**TASK BRIEF**
Write only the number of lines in the records beneath that hold "Launch".
╭─ SUPPLIED INFORMATION
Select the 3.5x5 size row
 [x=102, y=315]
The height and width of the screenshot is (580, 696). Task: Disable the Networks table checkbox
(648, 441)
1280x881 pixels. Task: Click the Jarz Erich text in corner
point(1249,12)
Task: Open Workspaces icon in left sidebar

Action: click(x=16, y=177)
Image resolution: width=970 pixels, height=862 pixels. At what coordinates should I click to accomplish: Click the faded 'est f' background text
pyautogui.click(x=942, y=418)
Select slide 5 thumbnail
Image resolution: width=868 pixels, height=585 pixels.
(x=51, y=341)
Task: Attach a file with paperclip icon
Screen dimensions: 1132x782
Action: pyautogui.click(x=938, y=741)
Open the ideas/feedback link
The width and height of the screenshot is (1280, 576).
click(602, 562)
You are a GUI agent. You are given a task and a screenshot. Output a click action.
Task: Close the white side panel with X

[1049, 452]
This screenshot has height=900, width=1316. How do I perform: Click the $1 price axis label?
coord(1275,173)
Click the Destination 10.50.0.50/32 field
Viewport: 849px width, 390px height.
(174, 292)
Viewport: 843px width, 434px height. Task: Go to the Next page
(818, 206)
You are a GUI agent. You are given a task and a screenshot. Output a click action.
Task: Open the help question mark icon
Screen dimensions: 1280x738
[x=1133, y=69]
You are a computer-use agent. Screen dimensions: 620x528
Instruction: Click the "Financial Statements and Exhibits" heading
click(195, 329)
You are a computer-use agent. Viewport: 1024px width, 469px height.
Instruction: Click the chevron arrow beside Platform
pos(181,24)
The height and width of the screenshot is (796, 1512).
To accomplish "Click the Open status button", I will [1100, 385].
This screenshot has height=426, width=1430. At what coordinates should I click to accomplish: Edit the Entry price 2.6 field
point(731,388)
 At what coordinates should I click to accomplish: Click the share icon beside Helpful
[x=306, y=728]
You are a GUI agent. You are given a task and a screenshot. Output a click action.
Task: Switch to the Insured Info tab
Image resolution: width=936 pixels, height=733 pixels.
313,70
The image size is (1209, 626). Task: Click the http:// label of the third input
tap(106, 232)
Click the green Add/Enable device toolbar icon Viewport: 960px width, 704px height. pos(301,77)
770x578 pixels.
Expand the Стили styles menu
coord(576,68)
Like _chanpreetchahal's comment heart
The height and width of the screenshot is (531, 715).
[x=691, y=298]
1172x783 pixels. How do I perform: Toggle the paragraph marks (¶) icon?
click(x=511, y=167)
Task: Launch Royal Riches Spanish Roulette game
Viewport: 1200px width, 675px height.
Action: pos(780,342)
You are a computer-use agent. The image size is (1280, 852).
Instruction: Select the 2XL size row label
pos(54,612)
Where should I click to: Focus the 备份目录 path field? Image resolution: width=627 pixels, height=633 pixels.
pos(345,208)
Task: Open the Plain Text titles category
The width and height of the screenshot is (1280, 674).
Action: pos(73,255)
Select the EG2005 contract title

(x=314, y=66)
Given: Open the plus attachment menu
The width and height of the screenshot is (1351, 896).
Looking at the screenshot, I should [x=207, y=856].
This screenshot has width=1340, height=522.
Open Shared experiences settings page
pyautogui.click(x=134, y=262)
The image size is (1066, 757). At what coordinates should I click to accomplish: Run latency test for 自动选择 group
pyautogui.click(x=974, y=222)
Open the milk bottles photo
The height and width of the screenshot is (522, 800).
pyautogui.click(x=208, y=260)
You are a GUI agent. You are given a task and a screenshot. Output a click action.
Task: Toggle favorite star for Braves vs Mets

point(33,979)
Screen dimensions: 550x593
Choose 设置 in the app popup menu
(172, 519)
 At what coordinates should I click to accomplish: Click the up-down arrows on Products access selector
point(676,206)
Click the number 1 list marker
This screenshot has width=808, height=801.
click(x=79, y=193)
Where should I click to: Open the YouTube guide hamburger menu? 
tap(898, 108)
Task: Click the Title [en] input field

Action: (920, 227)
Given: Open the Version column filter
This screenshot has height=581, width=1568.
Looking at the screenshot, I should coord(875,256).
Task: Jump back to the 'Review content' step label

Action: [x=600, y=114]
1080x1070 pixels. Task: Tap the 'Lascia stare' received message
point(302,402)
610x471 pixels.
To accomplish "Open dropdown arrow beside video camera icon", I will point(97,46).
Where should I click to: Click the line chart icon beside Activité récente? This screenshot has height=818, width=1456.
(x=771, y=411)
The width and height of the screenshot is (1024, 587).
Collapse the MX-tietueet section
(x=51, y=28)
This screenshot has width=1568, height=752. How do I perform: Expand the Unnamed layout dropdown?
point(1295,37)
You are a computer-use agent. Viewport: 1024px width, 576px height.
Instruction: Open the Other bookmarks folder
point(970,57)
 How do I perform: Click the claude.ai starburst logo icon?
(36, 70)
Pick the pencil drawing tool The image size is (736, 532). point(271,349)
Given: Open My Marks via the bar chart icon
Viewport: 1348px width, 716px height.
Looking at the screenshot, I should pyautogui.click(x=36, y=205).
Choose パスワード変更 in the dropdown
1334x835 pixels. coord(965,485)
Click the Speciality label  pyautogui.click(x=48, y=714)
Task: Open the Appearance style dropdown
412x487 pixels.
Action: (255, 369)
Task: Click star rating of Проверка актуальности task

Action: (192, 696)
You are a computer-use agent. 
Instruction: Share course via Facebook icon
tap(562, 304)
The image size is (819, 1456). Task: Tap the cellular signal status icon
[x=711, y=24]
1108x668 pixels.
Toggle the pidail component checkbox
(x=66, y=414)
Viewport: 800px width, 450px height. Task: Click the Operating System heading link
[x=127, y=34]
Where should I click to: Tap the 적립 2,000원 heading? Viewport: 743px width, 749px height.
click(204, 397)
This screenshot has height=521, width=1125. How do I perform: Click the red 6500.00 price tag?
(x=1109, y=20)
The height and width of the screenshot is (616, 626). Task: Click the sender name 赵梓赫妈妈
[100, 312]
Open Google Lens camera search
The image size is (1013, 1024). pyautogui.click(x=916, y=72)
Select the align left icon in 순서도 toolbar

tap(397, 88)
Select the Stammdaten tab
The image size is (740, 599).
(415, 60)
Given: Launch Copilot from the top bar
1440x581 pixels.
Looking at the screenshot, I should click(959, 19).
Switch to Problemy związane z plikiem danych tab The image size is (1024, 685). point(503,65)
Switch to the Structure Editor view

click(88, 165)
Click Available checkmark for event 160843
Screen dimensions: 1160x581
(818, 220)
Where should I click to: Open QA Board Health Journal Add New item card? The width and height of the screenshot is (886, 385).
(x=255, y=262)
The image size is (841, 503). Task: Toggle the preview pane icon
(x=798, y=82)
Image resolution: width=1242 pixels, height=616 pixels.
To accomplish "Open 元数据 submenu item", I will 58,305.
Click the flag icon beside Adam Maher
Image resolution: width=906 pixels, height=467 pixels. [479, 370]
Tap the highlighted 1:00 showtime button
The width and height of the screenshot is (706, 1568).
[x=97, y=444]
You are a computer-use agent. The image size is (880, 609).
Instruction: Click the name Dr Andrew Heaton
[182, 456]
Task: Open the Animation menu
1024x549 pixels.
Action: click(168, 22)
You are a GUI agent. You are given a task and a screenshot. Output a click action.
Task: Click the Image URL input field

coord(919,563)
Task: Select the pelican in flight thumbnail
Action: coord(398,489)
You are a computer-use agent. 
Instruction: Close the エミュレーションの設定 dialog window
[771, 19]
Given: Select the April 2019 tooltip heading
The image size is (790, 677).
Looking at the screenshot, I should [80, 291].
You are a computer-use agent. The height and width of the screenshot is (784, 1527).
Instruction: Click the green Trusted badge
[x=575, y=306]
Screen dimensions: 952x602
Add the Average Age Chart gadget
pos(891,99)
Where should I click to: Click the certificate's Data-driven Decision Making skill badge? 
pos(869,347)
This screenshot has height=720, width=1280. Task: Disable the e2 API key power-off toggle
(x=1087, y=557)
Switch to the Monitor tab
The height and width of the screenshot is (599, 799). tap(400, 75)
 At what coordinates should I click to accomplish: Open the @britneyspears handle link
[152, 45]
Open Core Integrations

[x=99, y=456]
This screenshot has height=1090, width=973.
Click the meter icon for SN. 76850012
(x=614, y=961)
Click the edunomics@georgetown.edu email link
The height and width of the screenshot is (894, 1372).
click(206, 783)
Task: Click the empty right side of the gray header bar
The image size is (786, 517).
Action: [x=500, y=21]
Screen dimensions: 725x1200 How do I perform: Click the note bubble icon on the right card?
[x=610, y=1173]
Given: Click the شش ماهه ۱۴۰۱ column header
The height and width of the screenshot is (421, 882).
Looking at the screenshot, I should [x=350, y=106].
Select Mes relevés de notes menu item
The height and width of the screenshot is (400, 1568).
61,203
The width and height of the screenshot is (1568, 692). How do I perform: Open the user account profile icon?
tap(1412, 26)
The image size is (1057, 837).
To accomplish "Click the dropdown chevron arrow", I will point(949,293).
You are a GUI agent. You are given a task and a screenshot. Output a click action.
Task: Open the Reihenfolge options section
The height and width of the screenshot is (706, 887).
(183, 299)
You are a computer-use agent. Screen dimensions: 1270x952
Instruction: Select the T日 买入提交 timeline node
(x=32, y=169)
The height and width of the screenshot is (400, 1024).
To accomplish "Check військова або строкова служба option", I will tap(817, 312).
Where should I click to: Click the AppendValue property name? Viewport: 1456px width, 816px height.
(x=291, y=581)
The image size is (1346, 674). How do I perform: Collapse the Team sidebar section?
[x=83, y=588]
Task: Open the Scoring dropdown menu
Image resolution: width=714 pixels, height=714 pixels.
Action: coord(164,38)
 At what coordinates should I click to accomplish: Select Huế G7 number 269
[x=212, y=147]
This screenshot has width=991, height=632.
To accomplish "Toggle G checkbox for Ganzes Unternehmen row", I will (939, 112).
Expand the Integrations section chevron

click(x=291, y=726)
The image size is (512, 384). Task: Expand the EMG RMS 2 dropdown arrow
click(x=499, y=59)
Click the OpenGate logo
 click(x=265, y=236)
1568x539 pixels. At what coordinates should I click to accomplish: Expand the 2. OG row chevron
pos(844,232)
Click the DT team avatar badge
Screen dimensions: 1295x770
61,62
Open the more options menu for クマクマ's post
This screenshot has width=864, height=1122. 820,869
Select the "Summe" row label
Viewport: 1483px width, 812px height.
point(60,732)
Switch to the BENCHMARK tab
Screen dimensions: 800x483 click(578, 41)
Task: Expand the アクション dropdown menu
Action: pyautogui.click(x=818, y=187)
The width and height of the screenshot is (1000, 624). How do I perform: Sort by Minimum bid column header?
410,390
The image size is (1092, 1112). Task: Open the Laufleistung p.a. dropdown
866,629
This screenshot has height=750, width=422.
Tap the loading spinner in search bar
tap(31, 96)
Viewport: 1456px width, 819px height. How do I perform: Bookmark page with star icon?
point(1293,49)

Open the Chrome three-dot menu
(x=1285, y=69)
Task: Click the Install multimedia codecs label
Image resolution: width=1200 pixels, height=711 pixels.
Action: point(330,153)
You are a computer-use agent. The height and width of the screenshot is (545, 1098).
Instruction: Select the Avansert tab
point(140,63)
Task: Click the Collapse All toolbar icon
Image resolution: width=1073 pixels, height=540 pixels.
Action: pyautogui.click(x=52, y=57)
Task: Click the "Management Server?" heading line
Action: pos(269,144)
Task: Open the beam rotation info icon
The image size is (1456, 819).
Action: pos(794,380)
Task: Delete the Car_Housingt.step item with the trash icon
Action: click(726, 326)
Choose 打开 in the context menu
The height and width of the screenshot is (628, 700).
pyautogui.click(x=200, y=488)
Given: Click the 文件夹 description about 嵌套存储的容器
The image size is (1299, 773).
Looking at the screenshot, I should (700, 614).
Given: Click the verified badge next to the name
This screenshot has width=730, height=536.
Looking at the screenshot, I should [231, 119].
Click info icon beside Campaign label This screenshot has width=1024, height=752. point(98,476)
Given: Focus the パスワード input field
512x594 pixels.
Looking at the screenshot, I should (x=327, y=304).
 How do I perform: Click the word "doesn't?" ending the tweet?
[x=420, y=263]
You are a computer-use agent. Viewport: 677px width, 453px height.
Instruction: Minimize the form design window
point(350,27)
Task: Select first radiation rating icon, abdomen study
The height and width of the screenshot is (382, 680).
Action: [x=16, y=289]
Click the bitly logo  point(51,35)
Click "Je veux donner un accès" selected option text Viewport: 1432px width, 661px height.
╰─
**EXERCISE ANSWER**
2